• Work order
Could you return the whole listing, character for character?
((
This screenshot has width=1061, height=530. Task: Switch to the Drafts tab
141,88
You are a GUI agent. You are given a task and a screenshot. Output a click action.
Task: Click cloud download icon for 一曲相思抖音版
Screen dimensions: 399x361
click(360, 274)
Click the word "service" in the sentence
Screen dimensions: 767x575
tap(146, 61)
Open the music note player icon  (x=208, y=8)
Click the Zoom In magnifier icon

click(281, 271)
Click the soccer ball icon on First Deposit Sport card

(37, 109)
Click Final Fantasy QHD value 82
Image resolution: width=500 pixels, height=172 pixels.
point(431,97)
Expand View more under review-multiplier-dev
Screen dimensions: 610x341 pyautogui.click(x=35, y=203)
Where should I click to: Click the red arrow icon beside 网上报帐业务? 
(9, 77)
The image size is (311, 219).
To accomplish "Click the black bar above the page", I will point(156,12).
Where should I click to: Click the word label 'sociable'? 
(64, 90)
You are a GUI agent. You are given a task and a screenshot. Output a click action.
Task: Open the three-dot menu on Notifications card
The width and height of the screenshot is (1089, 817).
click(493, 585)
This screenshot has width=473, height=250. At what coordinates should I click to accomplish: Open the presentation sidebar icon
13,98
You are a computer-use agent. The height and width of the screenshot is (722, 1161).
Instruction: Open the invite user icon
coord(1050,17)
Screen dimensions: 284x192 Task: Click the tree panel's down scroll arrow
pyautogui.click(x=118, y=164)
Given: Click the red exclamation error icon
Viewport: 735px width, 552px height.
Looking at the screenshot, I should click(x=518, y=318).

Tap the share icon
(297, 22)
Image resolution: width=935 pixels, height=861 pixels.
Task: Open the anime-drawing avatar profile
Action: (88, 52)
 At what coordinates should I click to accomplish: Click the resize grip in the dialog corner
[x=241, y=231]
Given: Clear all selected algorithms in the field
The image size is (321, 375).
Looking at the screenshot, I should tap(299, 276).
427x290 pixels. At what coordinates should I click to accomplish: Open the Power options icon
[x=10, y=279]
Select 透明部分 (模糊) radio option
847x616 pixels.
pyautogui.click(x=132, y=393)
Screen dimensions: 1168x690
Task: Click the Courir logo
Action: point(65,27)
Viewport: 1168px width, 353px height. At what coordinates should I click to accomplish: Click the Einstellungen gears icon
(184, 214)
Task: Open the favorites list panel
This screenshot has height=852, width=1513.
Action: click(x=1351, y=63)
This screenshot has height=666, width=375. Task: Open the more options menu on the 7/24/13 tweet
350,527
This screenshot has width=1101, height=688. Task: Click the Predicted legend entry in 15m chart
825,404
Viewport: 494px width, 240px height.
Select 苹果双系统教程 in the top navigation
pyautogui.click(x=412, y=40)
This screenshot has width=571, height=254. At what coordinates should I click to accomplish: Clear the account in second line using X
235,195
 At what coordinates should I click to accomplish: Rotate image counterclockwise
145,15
))
• Solution to this exercise
This screenshot has width=1061, height=530. Task: Switch to the Drafts tab
141,88
You are a GUI agent. You are given a task and a screenshot. Output a click action.
Task: Click cloud download icon for 一曲相思抖音版
Screen dimensions: 399x361
click(360, 274)
Click the word "service" in the sentence
Screen dimensions: 767x575
tap(146, 61)
Open the music note player icon  (x=208, y=8)
Click the Zoom In magnifier icon

click(281, 271)
Click the soccer ball icon on First Deposit Sport card

(37, 109)
Click Final Fantasy QHD value 82
Image resolution: width=500 pixels, height=172 pixels.
point(431,97)
Expand View more under review-multiplier-dev
Screen dimensions: 610x341 pyautogui.click(x=35, y=203)
Where should I click to: Click the red arrow icon beside 网上报帐业务? 
(9, 77)
The image size is (311, 219).
To accomplish "Click the black bar above the page", I will point(156,12).
Where should I click to: Click the word label 'sociable'? 
(64, 90)
You are a GUI agent. You are given a task and a screenshot. Output a click action.
Task: Open the three-dot menu on Notifications card
The width and height of the screenshot is (1089, 817).
click(493, 585)
This screenshot has width=473, height=250. At what coordinates should I click to accomplish: Open the presentation sidebar icon
13,98
You are a computer-use agent. The height and width of the screenshot is (722, 1161).
Instruction: Open the invite user icon
coord(1050,17)
Screen dimensions: 284x192 Task: Click the tree panel's down scroll arrow
pyautogui.click(x=118, y=164)
Given: Click the red exclamation error icon
Viewport: 735px width, 552px height.
Looking at the screenshot, I should click(x=518, y=318).

Tap the share icon
(297, 22)
Image resolution: width=935 pixels, height=861 pixels.
Task: Open the anime-drawing avatar profile
Action: (88, 52)
 At what coordinates should I click to accomplish: Click the resize grip in the dialog corner
[x=241, y=231]
Given: Clear all selected algorithms in the field
The image size is (321, 375).
Looking at the screenshot, I should tap(299, 276).
427x290 pixels. At what coordinates should I click to accomplish: Open the Power options icon
[x=10, y=279]
Select 透明部分 (模糊) radio option
847x616 pixels.
pyautogui.click(x=132, y=393)
Screen dimensions: 1168x690
Task: Click the Courir logo
Action: point(65,27)
Viewport: 1168px width, 353px height. At what coordinates should I click to accomplish: Click the Einstellungen gears icon
(184, 214)
Task: Open the favorites list panel
This screenshot has height=852, width=1513.
Action: click(x=1351, y=63)
This screenshot has height=666, width=375. Task: Open the more options menu on the 7/24/13 tweet
350,527
This screenshot has width=1101, height=688. Task: Click the Predicted legend entry in 15m chart
825,404
Viewport: 494px width, 240px height.
Select 苹果双系统教程 in the top navigation
pyautogui.click(x=412, y=40)
This screenshot has width=571, height=254. At what coordinates should I click to accomplish: Clear the account in second line using X
235,195
 At what coordinates should I click to accomplish: Rotate image counterclockwise
145,15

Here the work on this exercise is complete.